Edit filtering logic in:
- Task 1: `tasks/task1_repos.go` → `enrichAndFilter()`
- Task 2: `tasks/task2_prs.go` → `processPR()`

## Performance Benchmarks

### Task 6 Tokenization Performance

**Hardware**: 192-core server

**Go-only implementation** (deprecated):
- Throughput: ~1.8M tokens/s (266 PRs/s)
- Bottleneck: Go tokenizer library overhead

**Hybrid Go/Rust implementation** (current):
- Throughput: ~22M tokens/s (1,810 PRs/s)
- **12x performance improvement**
- Architecture: Go handles filtering/I/O, Rust handles tokenization
- IPC overhead: Negligible (batch-based communication)
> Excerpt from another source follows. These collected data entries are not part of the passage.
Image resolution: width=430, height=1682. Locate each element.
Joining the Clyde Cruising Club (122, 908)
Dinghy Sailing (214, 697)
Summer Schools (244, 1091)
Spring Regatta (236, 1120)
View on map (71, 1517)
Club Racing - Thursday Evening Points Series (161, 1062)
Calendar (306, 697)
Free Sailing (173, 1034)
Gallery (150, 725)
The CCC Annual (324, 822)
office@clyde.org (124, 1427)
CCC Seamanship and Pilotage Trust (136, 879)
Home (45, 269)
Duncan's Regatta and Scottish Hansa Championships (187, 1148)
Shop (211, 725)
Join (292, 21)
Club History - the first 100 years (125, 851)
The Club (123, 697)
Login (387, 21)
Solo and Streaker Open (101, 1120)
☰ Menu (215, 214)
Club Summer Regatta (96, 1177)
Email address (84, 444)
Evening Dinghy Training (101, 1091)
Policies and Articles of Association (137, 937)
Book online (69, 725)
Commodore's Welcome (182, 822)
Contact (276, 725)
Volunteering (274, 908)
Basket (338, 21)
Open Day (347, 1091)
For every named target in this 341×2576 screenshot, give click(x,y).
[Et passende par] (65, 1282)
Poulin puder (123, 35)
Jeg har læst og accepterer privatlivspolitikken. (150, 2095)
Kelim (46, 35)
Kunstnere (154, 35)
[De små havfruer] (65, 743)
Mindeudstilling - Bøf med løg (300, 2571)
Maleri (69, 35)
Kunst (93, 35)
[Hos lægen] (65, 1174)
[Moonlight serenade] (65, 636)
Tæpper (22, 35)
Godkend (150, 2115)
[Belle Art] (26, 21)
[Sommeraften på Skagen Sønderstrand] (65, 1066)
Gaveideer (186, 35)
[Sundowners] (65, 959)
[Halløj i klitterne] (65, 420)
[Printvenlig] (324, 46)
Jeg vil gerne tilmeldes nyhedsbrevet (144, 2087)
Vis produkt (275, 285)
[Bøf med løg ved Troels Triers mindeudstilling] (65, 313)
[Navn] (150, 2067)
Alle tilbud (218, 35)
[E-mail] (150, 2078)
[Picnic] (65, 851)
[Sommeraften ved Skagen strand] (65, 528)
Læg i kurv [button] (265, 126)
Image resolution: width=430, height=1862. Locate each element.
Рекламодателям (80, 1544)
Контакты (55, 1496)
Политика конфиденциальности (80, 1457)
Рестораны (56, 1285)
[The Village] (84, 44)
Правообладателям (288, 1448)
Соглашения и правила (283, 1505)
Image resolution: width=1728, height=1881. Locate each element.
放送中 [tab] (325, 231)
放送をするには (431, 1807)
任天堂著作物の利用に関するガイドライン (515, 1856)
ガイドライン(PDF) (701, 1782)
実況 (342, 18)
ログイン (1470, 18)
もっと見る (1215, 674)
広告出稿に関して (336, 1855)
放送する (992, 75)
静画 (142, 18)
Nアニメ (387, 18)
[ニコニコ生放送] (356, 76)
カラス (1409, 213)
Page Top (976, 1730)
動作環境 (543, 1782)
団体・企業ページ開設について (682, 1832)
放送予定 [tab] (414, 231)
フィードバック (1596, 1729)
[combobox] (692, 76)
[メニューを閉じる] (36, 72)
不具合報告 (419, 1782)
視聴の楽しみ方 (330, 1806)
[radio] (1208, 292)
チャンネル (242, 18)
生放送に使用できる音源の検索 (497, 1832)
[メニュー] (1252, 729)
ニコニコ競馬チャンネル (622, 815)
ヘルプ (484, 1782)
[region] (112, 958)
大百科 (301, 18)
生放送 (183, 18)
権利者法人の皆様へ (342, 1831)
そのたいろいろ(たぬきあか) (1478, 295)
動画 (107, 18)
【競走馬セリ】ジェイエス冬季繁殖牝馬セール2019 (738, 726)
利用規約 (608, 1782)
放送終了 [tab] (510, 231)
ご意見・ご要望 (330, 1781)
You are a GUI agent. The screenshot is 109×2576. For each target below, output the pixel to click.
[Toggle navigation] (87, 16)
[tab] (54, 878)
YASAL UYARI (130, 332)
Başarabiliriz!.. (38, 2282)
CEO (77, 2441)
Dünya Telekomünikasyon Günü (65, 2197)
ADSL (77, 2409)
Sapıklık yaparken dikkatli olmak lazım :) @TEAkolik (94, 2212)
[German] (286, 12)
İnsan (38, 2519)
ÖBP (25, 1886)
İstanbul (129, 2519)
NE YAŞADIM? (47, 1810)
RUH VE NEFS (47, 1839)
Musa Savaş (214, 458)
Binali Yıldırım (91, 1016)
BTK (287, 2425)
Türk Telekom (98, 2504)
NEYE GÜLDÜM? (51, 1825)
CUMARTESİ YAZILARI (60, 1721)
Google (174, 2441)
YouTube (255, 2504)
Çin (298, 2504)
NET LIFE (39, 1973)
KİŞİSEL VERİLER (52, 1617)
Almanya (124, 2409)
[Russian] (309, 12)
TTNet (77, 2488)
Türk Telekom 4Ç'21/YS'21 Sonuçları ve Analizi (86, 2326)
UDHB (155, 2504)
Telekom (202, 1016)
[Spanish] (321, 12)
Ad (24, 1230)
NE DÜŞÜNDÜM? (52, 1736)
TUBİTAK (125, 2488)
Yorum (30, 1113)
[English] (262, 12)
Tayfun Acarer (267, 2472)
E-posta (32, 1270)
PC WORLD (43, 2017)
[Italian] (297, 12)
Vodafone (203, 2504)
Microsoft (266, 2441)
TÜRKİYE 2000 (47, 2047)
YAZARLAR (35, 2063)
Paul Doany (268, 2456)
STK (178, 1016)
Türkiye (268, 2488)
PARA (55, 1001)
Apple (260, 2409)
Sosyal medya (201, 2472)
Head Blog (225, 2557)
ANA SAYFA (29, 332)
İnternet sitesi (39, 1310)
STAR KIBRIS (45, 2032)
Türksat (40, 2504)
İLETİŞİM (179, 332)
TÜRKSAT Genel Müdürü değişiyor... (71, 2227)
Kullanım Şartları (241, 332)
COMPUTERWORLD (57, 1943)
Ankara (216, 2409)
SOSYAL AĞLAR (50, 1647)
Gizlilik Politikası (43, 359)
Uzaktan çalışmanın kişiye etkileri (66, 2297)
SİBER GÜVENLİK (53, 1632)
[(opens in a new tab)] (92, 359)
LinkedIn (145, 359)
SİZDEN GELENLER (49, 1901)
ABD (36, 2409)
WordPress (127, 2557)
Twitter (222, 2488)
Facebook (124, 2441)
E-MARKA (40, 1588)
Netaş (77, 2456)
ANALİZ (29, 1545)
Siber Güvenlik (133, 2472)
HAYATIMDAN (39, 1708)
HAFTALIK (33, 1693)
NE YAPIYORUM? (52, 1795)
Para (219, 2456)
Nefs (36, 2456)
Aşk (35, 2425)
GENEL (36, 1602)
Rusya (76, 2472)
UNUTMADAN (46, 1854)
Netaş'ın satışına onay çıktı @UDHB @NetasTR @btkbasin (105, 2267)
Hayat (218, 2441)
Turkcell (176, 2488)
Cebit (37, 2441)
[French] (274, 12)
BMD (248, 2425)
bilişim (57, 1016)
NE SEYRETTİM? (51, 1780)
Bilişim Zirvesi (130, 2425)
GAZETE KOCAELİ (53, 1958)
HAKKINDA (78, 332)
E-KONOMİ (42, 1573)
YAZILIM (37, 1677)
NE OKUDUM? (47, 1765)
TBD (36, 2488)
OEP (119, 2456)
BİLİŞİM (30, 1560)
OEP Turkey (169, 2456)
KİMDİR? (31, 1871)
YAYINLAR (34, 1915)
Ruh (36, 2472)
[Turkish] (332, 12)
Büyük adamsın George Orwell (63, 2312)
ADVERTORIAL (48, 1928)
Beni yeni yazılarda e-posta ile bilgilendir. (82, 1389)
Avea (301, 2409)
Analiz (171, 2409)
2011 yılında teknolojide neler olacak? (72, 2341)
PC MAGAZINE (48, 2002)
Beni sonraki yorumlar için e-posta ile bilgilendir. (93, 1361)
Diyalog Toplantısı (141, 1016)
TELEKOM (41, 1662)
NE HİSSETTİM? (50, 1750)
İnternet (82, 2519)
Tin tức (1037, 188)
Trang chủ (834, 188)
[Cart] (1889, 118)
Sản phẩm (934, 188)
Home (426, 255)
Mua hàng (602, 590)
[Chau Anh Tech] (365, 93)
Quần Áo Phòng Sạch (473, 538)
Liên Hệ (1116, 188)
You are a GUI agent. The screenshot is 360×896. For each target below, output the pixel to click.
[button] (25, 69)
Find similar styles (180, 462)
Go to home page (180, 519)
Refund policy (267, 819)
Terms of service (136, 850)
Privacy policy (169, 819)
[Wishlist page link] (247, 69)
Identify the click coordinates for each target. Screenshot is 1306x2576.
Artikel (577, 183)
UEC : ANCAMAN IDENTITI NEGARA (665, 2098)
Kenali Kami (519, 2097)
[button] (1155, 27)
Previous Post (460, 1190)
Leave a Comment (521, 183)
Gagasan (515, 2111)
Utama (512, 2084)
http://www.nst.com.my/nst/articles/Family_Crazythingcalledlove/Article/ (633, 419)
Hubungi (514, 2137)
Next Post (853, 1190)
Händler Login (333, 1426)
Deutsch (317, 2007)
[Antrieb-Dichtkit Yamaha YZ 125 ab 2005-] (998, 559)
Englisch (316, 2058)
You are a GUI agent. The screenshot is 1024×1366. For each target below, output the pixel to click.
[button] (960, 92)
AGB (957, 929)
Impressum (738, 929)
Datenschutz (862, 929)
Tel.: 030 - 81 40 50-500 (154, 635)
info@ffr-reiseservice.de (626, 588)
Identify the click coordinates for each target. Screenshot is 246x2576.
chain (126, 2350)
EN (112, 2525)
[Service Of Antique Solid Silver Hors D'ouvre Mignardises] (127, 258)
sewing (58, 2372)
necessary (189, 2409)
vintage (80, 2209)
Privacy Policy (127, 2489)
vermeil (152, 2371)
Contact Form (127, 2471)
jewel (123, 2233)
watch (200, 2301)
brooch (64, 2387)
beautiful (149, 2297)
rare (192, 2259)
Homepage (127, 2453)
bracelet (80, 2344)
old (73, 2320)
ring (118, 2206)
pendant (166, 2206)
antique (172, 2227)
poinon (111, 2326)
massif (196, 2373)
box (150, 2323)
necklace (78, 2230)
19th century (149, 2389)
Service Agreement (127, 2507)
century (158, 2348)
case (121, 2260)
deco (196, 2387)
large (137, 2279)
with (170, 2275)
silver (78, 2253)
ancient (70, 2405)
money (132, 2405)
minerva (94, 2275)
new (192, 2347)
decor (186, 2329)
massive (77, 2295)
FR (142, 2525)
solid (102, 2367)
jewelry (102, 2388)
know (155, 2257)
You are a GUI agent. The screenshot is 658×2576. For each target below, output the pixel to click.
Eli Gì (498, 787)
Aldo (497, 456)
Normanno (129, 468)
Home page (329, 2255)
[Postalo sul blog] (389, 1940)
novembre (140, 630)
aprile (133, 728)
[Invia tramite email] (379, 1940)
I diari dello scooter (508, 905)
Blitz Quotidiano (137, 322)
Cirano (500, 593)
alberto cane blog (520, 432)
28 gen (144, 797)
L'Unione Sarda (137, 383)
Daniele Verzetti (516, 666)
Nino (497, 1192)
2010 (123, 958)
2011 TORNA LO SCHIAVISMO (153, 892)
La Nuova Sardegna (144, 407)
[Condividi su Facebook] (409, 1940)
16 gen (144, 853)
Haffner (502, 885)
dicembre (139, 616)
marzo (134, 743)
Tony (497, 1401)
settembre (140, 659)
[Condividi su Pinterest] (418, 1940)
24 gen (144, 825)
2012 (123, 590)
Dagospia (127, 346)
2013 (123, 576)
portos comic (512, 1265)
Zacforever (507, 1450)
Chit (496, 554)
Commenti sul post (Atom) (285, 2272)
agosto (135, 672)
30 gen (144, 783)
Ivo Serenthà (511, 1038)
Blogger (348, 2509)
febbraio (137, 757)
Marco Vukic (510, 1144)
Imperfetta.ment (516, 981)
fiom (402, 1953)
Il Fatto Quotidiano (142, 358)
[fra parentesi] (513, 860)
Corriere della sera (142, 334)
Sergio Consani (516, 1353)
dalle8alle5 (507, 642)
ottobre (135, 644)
**Scaling**: Linear up to CPU core count with thread-local tokenizers in Rust workers.

## Architecture Details

### Task 6: Hybrid Go/Rust Tokenization

```
┌─────────────────────────────────────────────────────────────┐
│                     Go Worker Pool (184)                     │
│  ┌──────────┐  ┌──────────┐  ┌──────────┐  ┌──────────┐   │
│  │ Worker 1 │  │ Worker 2 │  │ Worker 3 │  │  ...184  │   │
│  └────┬─────┘  └────┬─────┘  └────┬─────┘  └────┬─────┘   │
│       │             │             │             │           │
│       │ Filter PRs  │             │             │           │
│       │ Render Text │             │             │           │
│       └─────────────┴─────────────┴─────────────┘           │
│                          │                                   │
│         IPC: Length-Prefixed MessagePack (concurrent)        │
└──────────────────────────┼───────────────────────────────────┘
                           │
┌──────────────────────────▼───────────────────────────────────┐
│          Single Rust Tokenizer Worker Process                │
│                                                               │
│  ┌─────────────────────────────────────────────────────┐    │
│  │         Internal Thread Pool (128 workers)          │    │
│  │                                                      │    │
│  │  ┌──────────────┐  ┌──────────────┐  ┌──────────┐ │    │
│  │  │ Workers 1-16 │  │Workers 17-32 │  │ ... 128  │ │    │
│  │  │      ↓       │  │      ↓       │  │    ↓     │ │    │
│  │  │ Tokenizer 1  │  │ Tokenizer 2  │  │ Token 8  │ │    │
│  │  └──────────────┘  └──────────────┘  └──────────┘ │    │
│  │                                                      │    │
│  │  8 Tokenizer Groups (16 threads per tokenizer)     │    │
│  └─────────────────────────────────────────────────────┘    │
│                                                               │
│  Throughput: 22M tokens/s (1,810 PRs/s)                     │
└──────────────────────────┬───────────────────────────────────┘
                           │
                           │ IPC: MessagePack responses
┌──────────────────────────▼───────────────────────────────────┐
│                  Go Parquet Writers                          │
│              (Write tokenized data + stats)                  │
└──────────────────────────────────────────────────────────────┘
```

**Key Design Decisions:**
1. **Single Rust process**: Eliminates process spawning overhead (184 processes → 1)
2. **Internal thread pool**: 128 workers in 8 groups (16 threads per tokenizer)
3. **Length-prefixed MessagePack**: Solves buffer size limits, 2-3x faster than JSON
4. **Concurrent IPC**: 192 Go workers send batches concurrently to single Rust process
5. **Optimal configuration**: 128 workers with 16 threads/tokenizer from empirical benchmarks

**Performance:**
- **IPC overhead**: <1% (binary protocol, no line parsing)
- **Memory efficiency**: 8 tokenizers vs 192 (23x reduction)
- **Throughput**: 22M tokens/s sustained

See [`tokenizer/rust_worker/README.md`](tokenizer/rust_worker/README.md) for detailed Rust worker documentation.